Document extract:
>> start
South Africa: Durban Labour Court, Durban Support SAFLII

You are here:  SAFLII >> Databases >> South Africa: Durban Labour Court, Durban >> 2008 >> [2008] ZALCD 13

| Noteup | LawCite

South African Post Office Ltd v Commission for Conciliation Mediation And Arbitration and Others (D257/06) [2008] ZALCD 13 (19 November 2008)

Download original files

PDF format

RTF format


IN THE LABOUR COURT OF SOUTH AFRICA

HELD AT DURBAN

                                                                                           CASE NO: D257/06

                                                                                       DATE: 19 NOVEMBER 2008

Reportable

In the matter between:

THE SOUTH AFRICAN POST OFFICE LIMITED                                                  APPLICANT

And

COMMISSION FOR CONCILIATION,

MEDIATION AND ARBITRATION                                                          FIRST RESPONDENT

COMMISSIONER P GOVINDSAMY                                                  SECOND RESPONDENT

M I SHAIKH                                                                                            THIRD RESPONDENT

JUDGMENT

PILLAY D, J  

1. Since the decision of the Constitutional Court in Sidumo and Another v Rustenburg Platinum Mines Limited and Others 2007 [28] ILJ 2405 CC, the Labour Court is slow to interfere in decisions of commissioners, especially when credibility of witnesses at arbitration is in issue.
>> end
Data provided:
>> start
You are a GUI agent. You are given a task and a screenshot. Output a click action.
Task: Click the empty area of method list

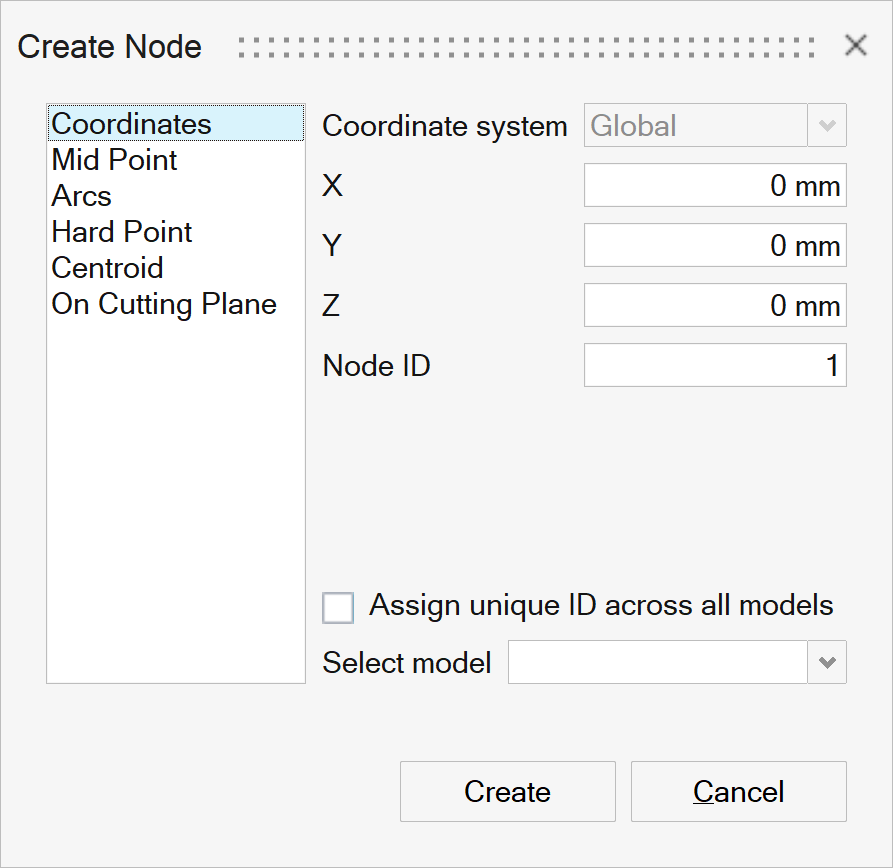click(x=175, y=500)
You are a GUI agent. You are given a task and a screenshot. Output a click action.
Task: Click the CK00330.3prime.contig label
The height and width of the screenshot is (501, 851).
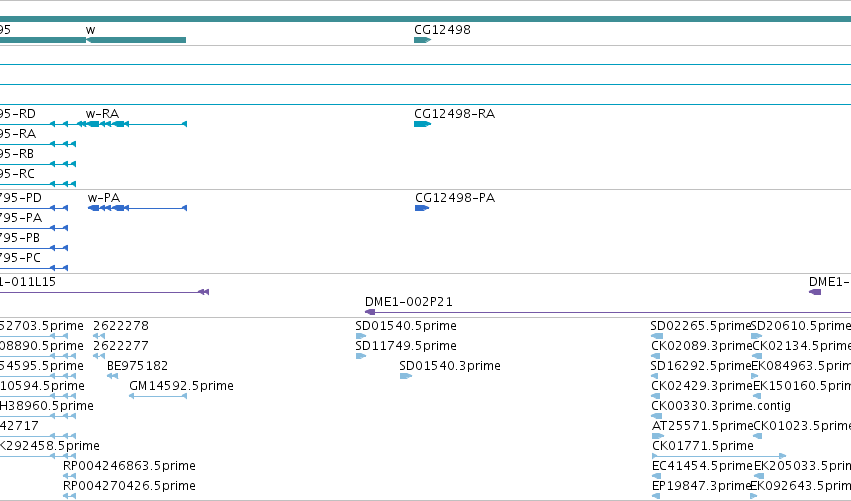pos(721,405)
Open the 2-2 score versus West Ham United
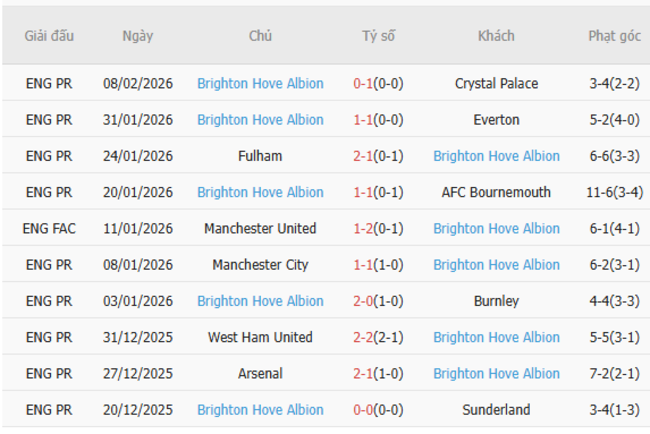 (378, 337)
>> end
>> start
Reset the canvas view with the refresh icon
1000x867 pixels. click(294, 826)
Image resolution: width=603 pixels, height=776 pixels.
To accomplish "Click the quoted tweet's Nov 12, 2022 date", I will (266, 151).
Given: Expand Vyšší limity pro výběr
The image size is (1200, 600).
>> end
Answer these questions from the judgment:
(a) What case number does it carry?
(b) Who is cited as the second respondent?
(c) Which court decided the case that made the Labour Court slow to interfere in commissioners' decisions?
The material has no connection to the judgment.

(a) D257/06
(b) Commissioner P Govindsamy
(c) The Constitutional Court, in Sidumo and Another v Rustenburg Platinum Mines Limited and Others